I hope you all know who Bruce Dickinson is – if not, he is the powerhouse vocalist behind the heavy metal behemoth Iron Maiden. Well he wrote the story of this movie and co-wrote the screenplay. And I hope you know of Alistair Crowley, the famous English occultist, mystic & ceremonial magician. Directed by Julian Doyle, Chemical Wedding is a British supernatural and horror movie with a touch of science fiction in it.

We start off with 2 young men who in 1947 go to see a terminally ill Crowley (John Shrapnel) at his home. Crowley dies but not before cursing one of the boys who tried to take his precious pocket watch away from him. As a result the young man loses his voice and is paralyzed from the waist down. 50 years later we are at Cambridge University, the venue of a VR machine & suit which is part of an experiment conducted by a visiting American professor Dr. Joshua Mathers (Kal Weber). A meek & stuttering professor  Oliver Haddo (Simon Callow) & his assistant Victor, who are both followers of Crowley, upload all of the late occultist’s works & rituals into the computer that runs the VR suit/machine.

Prof. Haddo steps into the suit and the information is all uploaded into his brain, causing him to somehow be possessed by the immortal spirit of Crowley. This transform the shaggy haired Haddo into a cocky, confident & powerful man with a smooth, shaved head and a hypnotic glare.
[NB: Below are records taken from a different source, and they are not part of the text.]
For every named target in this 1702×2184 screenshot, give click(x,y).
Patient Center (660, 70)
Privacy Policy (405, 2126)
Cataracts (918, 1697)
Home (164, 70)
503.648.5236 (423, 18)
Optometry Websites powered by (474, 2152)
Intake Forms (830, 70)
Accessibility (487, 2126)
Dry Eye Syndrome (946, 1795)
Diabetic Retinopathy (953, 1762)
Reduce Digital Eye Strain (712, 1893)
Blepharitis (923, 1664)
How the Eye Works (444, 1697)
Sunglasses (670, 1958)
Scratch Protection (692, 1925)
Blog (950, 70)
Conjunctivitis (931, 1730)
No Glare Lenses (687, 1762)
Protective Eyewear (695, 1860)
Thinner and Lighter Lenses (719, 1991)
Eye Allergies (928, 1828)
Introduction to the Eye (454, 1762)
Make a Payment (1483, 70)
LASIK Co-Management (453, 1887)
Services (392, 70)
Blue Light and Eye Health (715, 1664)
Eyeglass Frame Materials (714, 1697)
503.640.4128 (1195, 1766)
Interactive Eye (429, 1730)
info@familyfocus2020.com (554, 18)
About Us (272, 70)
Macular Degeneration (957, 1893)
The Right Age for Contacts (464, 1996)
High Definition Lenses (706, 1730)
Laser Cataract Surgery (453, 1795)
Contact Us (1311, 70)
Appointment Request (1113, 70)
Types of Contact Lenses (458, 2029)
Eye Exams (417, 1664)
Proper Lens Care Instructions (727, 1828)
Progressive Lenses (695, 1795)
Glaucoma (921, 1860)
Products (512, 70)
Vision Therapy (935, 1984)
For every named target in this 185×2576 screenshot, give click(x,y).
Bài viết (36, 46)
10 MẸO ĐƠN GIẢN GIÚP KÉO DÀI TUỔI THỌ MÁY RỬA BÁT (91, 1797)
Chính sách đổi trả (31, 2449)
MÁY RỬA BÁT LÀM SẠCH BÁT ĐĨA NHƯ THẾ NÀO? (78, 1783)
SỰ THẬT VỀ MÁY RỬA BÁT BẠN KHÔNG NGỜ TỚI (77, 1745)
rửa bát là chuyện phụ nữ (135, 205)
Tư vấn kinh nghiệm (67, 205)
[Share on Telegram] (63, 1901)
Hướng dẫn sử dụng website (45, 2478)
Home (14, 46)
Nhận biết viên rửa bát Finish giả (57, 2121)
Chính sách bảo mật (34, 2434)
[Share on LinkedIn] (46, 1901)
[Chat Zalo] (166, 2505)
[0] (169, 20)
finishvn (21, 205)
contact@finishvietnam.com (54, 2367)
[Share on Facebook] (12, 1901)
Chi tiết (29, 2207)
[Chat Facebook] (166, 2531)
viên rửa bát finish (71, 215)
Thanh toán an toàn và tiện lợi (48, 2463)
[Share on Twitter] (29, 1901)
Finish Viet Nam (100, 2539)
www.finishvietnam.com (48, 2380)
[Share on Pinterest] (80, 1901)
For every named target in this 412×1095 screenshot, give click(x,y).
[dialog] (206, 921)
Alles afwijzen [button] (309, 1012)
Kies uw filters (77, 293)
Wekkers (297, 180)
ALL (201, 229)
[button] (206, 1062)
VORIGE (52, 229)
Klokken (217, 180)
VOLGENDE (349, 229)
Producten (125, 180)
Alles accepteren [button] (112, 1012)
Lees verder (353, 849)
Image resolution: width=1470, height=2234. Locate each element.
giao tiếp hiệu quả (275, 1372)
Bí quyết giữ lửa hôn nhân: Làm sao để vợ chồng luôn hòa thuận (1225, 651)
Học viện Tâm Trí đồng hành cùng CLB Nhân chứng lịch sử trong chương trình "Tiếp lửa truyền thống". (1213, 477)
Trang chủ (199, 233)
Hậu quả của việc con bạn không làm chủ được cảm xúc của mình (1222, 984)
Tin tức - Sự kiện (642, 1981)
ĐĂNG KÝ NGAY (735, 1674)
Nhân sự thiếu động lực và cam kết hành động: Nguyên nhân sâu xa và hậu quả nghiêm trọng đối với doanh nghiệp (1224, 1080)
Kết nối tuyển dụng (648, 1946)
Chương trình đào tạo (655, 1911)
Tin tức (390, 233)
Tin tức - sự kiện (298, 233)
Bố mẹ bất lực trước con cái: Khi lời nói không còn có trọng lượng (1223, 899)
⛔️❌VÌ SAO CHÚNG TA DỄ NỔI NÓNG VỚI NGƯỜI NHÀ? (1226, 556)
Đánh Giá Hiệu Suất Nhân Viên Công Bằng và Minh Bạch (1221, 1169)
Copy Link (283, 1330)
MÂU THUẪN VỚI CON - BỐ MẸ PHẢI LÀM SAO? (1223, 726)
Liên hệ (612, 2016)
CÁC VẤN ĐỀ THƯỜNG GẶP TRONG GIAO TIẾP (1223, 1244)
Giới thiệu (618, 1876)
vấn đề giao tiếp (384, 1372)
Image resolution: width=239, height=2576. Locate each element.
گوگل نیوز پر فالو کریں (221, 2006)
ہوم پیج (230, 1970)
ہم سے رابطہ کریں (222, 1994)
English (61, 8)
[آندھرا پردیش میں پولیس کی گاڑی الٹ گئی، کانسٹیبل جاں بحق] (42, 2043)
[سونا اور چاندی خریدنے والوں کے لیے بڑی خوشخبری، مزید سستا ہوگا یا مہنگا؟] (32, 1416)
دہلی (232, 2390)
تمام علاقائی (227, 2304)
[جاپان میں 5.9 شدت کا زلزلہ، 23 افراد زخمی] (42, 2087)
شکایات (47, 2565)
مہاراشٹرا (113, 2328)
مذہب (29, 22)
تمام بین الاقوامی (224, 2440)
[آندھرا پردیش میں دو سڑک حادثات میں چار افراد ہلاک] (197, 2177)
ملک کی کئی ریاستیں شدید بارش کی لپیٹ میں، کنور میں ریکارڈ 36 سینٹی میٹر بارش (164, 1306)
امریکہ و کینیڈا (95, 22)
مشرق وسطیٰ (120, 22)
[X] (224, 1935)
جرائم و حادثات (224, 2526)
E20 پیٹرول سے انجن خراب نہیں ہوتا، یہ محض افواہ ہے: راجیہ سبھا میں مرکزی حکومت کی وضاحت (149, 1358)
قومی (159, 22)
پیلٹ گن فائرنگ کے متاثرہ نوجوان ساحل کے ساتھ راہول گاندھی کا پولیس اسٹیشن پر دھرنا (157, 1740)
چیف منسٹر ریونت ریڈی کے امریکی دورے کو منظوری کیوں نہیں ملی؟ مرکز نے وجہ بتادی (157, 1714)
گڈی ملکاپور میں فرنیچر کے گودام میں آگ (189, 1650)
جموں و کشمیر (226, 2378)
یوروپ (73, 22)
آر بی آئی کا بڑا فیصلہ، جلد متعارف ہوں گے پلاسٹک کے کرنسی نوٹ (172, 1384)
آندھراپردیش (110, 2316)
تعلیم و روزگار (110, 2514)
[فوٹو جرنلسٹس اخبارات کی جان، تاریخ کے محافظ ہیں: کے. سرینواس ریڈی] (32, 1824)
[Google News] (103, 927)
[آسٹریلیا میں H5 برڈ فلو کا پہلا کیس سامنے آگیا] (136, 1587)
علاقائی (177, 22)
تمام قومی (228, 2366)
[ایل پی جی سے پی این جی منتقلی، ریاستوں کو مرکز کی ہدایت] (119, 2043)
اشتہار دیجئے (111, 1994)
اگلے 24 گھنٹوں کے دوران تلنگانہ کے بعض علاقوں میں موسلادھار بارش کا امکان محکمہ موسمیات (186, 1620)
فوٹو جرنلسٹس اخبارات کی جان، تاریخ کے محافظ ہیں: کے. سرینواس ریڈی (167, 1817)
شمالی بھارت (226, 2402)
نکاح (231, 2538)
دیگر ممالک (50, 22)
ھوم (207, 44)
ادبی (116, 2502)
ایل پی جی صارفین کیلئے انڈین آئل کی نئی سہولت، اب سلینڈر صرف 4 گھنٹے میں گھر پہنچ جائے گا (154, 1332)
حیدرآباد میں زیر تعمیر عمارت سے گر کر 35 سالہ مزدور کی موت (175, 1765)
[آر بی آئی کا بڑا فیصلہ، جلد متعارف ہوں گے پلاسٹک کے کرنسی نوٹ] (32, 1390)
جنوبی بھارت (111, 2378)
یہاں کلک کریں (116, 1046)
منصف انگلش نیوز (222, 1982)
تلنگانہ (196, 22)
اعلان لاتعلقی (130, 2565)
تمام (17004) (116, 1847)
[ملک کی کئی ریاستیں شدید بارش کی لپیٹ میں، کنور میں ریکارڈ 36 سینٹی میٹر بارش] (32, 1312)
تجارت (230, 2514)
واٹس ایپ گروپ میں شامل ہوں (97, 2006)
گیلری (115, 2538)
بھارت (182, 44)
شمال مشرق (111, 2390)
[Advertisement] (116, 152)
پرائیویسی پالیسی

He steals a natty suit, walks around with a cane and has lots of sex, performs some rituals and kills a few people. He also needs to perform a “chemical wedding”,  a ritual ceremony that involves him having sex with a scarlet hair woman, in 3 days to complete his reincarnation. After a few that don’t measure up, he settles on a university student Lia Robinson.

In between there is some nudity, even a somewhat hilarious scene in which Haddo/Crowley lathers and shaves the pubic hair of a call girl who is blond but wears a red wig before brutally killing her. Prof. Mathers & Lia are involved with each other after she wanted a quick interview with him for the university paper and he has to save her before Haddo can complete the ceremony. As he is successful, the timeline reverses itself to just after Prof. Haddo has used the suit and he is back to his bumbling & stammering self with the spirit of Alistair Crowley no longer alive in him. No one remembers what has happened except for Symmonds (Paul McDowell) who was one of the young men who went to see Crowley at the time of his death and is a professor at Cambridge who helps Mathers. Everything goes back to normal.

With the exceptional & brilliant acting of Simon Callow there isn’t much to offer in this movie. Granted that the photography is done really well but that’s about it. I’d give it a 6 out of 10 (or a 666 out of 100)!